T-helper-type 1 (Th1) responses are important in immune response against malignant cells, viruses and microbial infections. T-cell immune function has been shown to be impaired in children with ALL before and during treatment (Nash et al 1993). A previous study showed that intracellular T-cell IFNγ and IL-2 production was impaired in children with ALL (Nash et al 1993) and our current findings of reduced intracellular T-cell IFNγ and IL-2 by the majority of these patients confirms these previous findings. Our additional findings of impaired T-cell TNFα production are important as TNFα has been shown to inhibit tumor cell growth in a variety of hematological malignancies (Reed and Pellechia 2005) and stimulate immune response to tumors (Vassalli 1992). Our current findings show that children with ALL have an impaired Th1 response at presentation and are subsequently treated with drugs that further impair the antileukemic immune response. Not surprisingly, we have previously shown that apoptotic cells have an impaired capacity for Th1 cytokine production (Hodge et al 2000). In contrast, the presence of garlic compounds did not impair T-cell proliferation or Th1 responses by T cells from children with ALL or normal healthy controls.

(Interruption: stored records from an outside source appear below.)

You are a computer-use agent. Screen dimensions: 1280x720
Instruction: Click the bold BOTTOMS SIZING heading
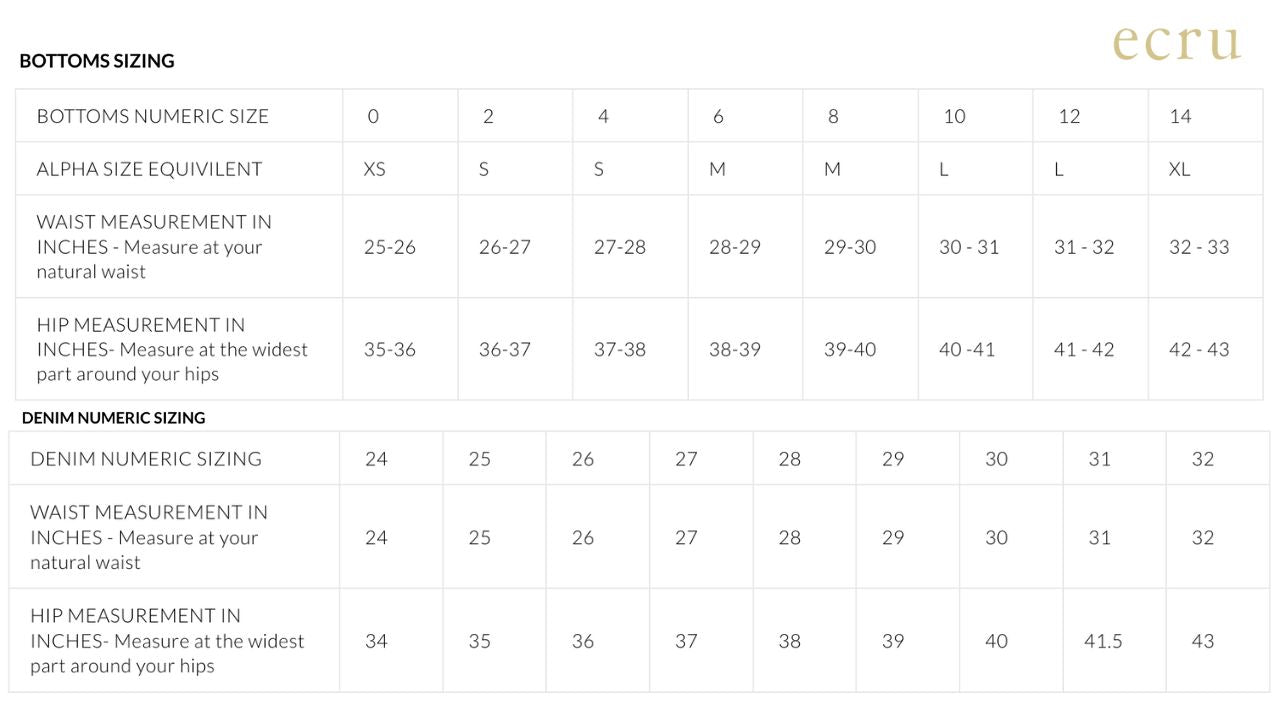pos(97,61)
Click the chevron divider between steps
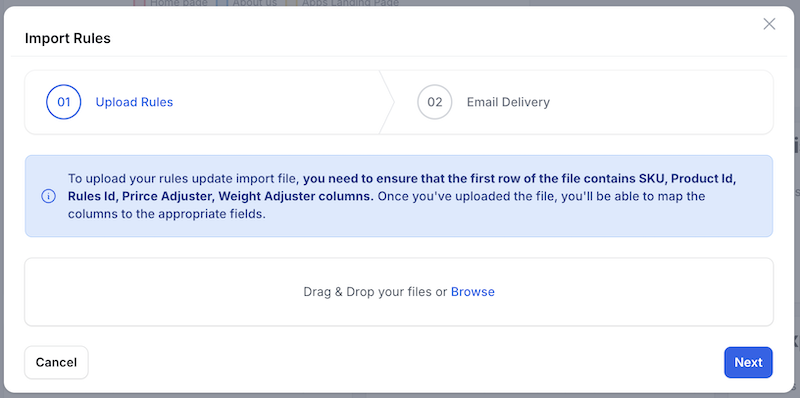 pyautogui.click(x=387, y=102)
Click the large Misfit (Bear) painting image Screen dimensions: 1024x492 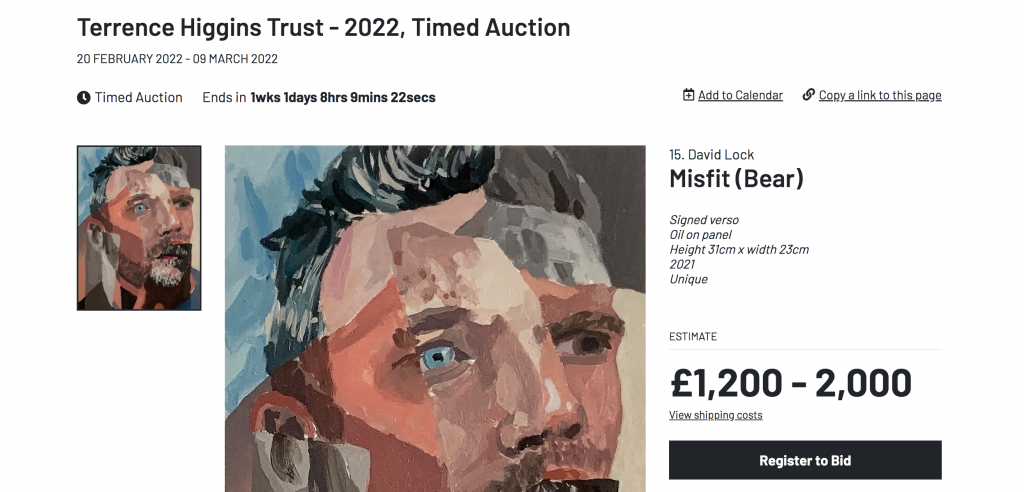[435, 319]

Patients with childhood ALL are susceptible to a variety of bacterial, fungal, and viral infections. Garlic compounds have been shown to have antimicrobial properties in the prevention and treatment of common infective organisms in these patients such as methicillin-resistant Staphylococcus aureus (Cutler and Wilson 2004), Escherichia coli (Sasaki et al 1999), Aspergillus spp. (Shadkchan et al 2004), and invasive fungal infections (Davis 2005) and the mechanism of action of garlic has recently been described (Davis 2005). Garlic compounds have also been shown to be effective in the clinic against CMV, a common pathogen isolated from these patients (Lu 1994). The intravenous use of garlic compounds in the treatment of invasive fungal infections in humans has been shown to be safe and effective (Davis 2003) and anti-fungal activity has been shown in human serum and urine after ingestion of garlic (Caporaso et al 1983) suggesting either form of therapy for the treatment of childhood ALL may be effective. Further investigations are warranted into the dose of garlic extracts, both oral and intravenous, required to achieve efficacy in the treatment of childhood ALL. After oral consumption or intravenous dose of garlic extracts to volunteers, serum from these volunteers could be substituted in similar experiments to that described in this manuscript to determine optimal dosage to achieve maximal killing of ALL cells while maintaining Th1 response.

Previous findings taken together with our current investigations argue for the use of garlic compounds in the therapeutic treatment of childhood pre-B ALL to selectively kill ALL cells and prevent morbidity associated with pathogenic microbial organisms while maintaining cellular immune function.